WORK REQUIRED
Verbatim copy, images removed: write out the entries below.

-------- GIVEN DATA

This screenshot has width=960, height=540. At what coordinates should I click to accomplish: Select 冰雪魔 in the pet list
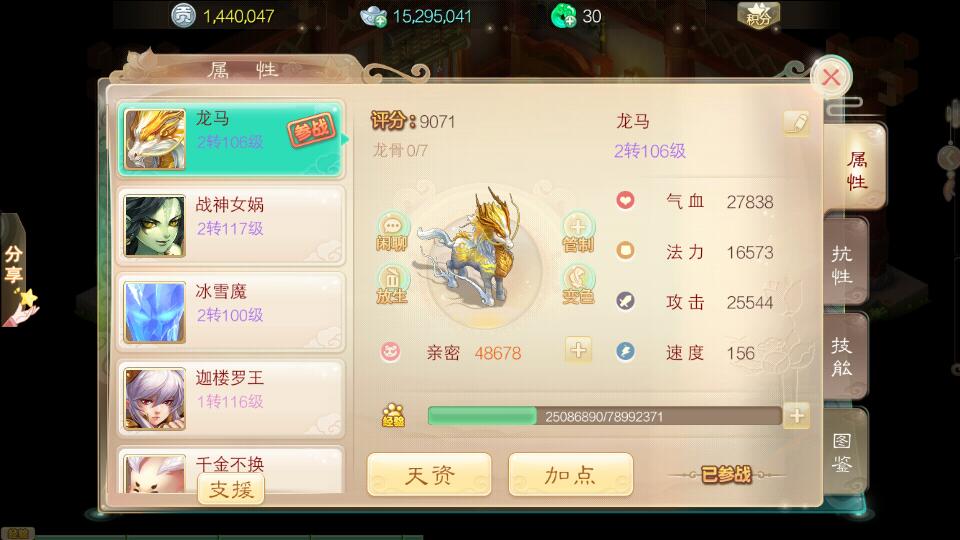230,312
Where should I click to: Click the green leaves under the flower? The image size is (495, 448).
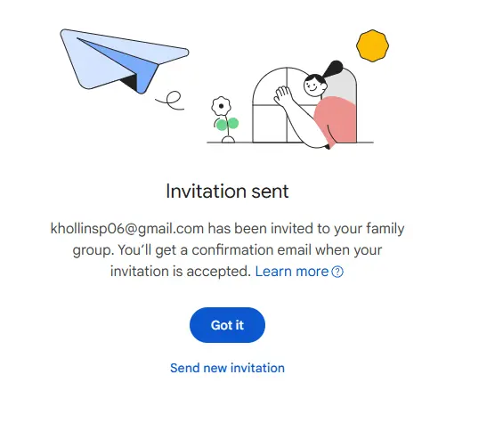point(227,124)
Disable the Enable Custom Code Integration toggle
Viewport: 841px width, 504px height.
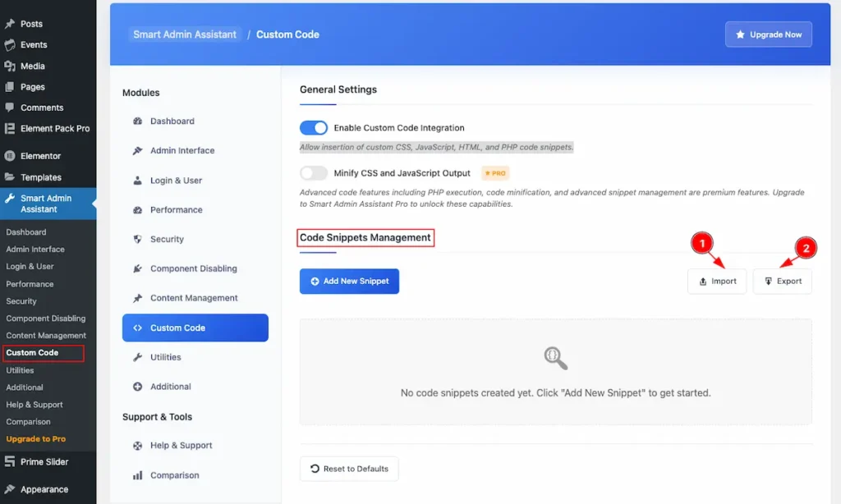pyautogui.click(x=313, y=127)
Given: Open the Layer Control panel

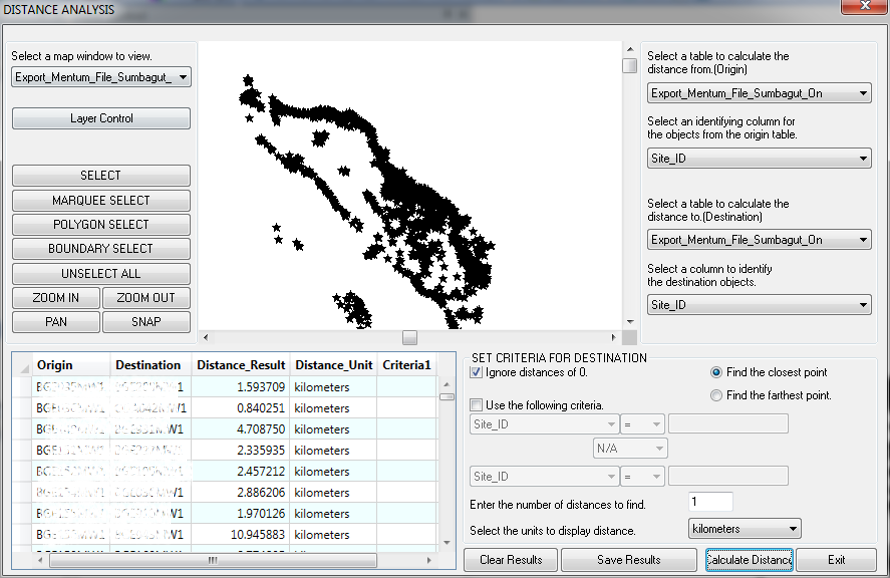Looking at the screenshot, I should pos(100,118).
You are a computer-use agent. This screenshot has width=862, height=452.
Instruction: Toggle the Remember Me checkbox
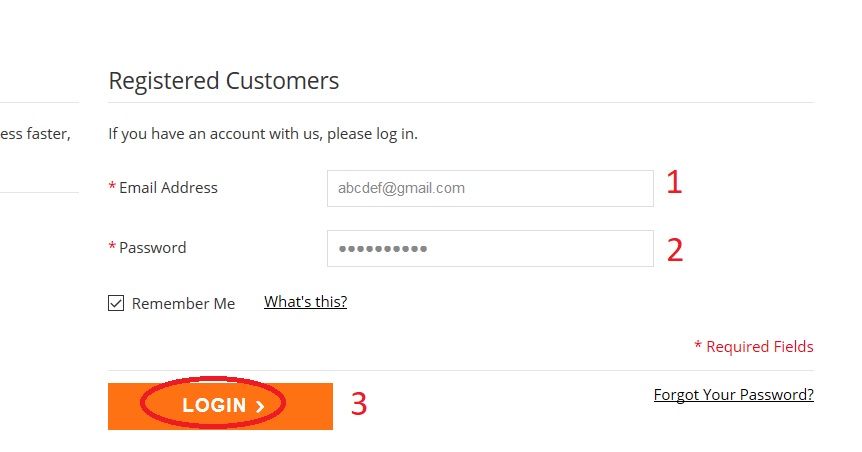(x=116, y=303)
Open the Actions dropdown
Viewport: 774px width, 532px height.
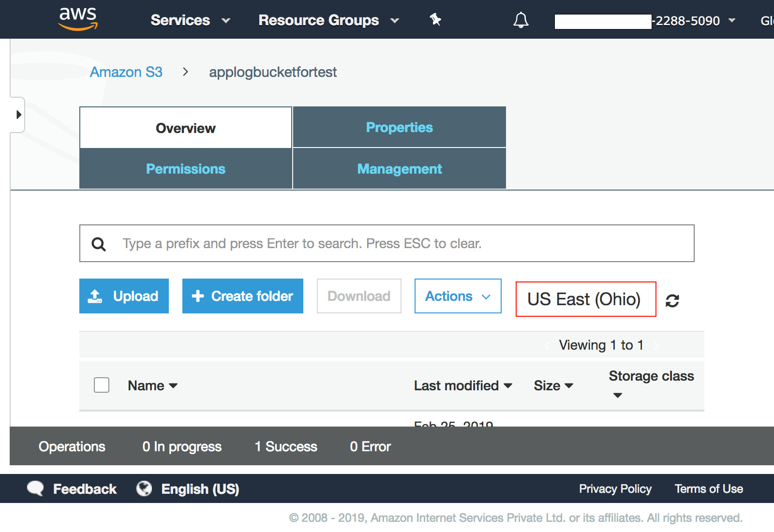tap(458, 296)
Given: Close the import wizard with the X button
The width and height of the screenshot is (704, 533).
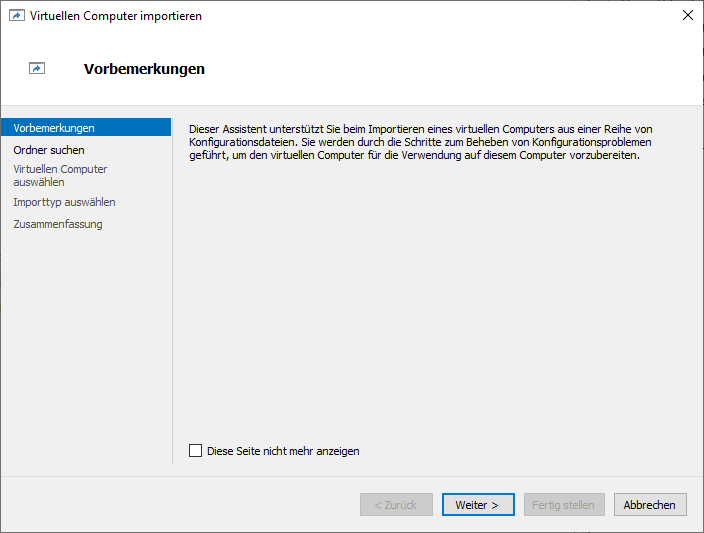Looking at the screenshot, I should click(x=687, y=15).
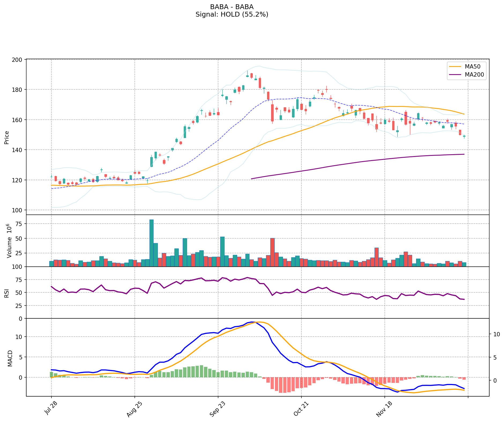Viewport: 504px width, 422px height.
Task: Click the Signal: HOLD (55.2%) text
Action: 232,14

----------------

SOLUTION TO THE PROBLEM
This screenshot has width=960, height=540. At what coordinates should I click to accomplish: Select 冰雪魔 in the pet list
230,312
Where should I click to: Click the green leaves under the flower? The image size is (495, 448).
point(227,124)
Disable the Enable Custom Code Integration toggle
Viewport: 841px width, 504px height.
pyautogui.click(x=313, y=127)
Given: Open the Layer Control panel

Looking at the screenshot, I should pos(100,118).
You are a computer-use agent. This screenshot has width=862, height=452.
Instruction: Toggle the Remember Me checkbox
(x=116, y=303)
Open the Actions dropdown
Viewport: 774px width, 532px height.
tap(458, 296)
Given: Close the import wizard with the X button
The width and height of the screenshot is (704, 533).
Looking at the screenshot, I should click(x=687, y=15).
Viewport: 504px width, 422px height.
Task: Click the Signal: HOLD (55.2%) text
Action: 232,14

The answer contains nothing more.